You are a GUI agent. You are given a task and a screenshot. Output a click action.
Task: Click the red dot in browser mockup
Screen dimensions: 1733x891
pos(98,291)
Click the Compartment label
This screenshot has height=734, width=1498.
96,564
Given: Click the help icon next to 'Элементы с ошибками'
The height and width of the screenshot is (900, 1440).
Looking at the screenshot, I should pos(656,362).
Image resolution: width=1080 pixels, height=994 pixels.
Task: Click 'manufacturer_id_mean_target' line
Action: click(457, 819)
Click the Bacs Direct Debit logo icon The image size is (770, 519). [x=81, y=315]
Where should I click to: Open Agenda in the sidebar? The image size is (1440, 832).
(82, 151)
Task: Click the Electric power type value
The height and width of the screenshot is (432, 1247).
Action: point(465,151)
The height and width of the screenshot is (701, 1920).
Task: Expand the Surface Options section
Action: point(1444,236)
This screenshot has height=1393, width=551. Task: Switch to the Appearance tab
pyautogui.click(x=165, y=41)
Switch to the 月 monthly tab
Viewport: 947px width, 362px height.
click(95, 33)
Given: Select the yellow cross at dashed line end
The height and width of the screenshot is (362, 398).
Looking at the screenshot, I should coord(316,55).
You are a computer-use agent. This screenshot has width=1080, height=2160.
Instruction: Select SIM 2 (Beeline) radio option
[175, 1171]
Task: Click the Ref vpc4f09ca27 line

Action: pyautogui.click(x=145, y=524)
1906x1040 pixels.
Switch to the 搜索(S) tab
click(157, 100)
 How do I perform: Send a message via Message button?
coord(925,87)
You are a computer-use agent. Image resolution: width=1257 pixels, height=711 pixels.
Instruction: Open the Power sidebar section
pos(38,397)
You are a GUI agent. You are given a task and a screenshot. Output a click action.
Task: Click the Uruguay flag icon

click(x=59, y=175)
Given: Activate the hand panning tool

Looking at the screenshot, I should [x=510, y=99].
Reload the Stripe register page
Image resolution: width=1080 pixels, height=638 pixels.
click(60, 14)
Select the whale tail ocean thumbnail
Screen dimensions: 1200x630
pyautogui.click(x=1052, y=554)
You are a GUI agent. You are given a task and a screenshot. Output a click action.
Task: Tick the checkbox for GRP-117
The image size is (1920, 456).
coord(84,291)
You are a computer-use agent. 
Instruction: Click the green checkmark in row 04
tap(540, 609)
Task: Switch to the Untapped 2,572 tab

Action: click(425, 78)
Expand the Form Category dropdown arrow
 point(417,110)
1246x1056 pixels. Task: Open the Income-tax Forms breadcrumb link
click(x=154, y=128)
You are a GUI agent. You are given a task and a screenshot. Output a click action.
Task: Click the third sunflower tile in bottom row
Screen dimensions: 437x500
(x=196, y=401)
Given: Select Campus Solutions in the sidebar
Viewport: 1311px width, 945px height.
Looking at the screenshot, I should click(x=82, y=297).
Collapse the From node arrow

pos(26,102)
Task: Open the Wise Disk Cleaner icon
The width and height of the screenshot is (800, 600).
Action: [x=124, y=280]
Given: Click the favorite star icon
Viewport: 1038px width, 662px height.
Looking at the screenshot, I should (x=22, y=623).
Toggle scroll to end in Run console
○ ○ ○ ○ ○
* **Task to carry out**:
Restate every record verbatim.

* **The completed task**:
You are a GUI agent. You are given a task and a screenshot. Output a click action.
Task: Click the red dot in browser mockup
Screen dimensions: 1733x891
pos(98,291)
Click the Compartment label
This screenshot has height=734, width=1498.
96,564
Given: Click the help icon next to 'Элементы с ошибками'
The height and width of the screenshot is (900, 1440).
Looking at the screenshot, I should pos(656,362).
Image resolution: width=1080 pixels, height=994 pixels.
Task: Click 'manufacturer_id_mean_target' line
Action: click(457, 819)
Click the Bacs Direct Debit logo icon The image size is (770, 519). [x=81, y=315]
Where should I click to: Open Agenda in the sidebar? The image size is (1440, 832).
(82, 151)
Task: Click the Electric power type value
The height and width of the screenshot is (432, 1247).
Action: point(465,151)
The height and width of the screenshot is (701, 1920).
Task: Expand the Surface Options section
Action: point(1444,236)
This screenshot has height=1393, width=551. Task: Switch to the Appearance tab
pyautogui.click(x=165, y=41)
Switch to the 月 monthly tab
Viewport: 947px width, 362px height.
click(95, 33)
Given: Select the yellow cross at dashed line end
The height and width of the screenshot is (362, 398).
Looking at the screenshot, I should coord(316,55).
You are a computer-use agent. This screenshot has width=1080, height=2160.
Instruction: Select SIM 2 (Beeline) radio option
[175, 1171]
Task: Click the Ref vpc4f09ca27 line

Action: pyautogui.click(x=145, y=524)
1906x1040 pixels.
Switch to the 搜索(S) tab
click(157, 100)
 How do I perform: Send a message via Message button?
coord(925,87)
You are a computer-use agent. Image resolution: width=1257 pixels, height=711 pixels.
Instruction: Open the Power sidebar section
pos(38,397)
You are a GUI agent. You are given a task and a screenshot. Output a click action.
Task: Click the Uruguay flag icon

click(x=59, y=175)
Given: Activate the hand panning tool

Looking at the screenshot, I should [x=510, y=99].
Reload the Stripe register page
Image resolution: width=1080 pixels, height=638 pixels.
click(60, 14)
Select the whale tail ocean thumbnail
Screen dimensions: 1200x630
pyautogui.click(x=1052, y=554)
You are a GUI agent. You are given a task and a screenshot. Output a click action.
Task: Tick the checkbox for GRP-117
The image size is (1920, 456).
coord(84,291)
You are a computer-use agent. 
Instruction: Click the green checkmark in row 04
tap(540, 609)
Task: Switch to the Untapped 2,572 tab

Action: click(425, 78)
Expand the Form Category dropdown arrow
 point(417,110)
1246x1056 pixels. Task: Open the Income-tax Forms breadcrumb link
click(x=154, y=128)
You are a GUI agent. You are given a task and a screenshot. Output a click action.
Task: Click the third sunflower tile in bottom row
Screen dimensions: 437x500
(x=196, y=401)
Given: Select Campus Solutions in the sidebar
Viewport: 1311px width, 945px height.
Looking at the screenshot, I should click(x=82, y=297).
Collapse the From node arrow

pos(26,102)
Task: Open the Wise Disk Cleaner icon
The width and height of the screenshot is (800, 600).
Action: [x=124, y=280]
Given: Click the favorite star icon
Viewport: 1038px width, 662px height.
Looking at the screenshot, I should (x=22, y=623).
Toggle scroll to end in Run console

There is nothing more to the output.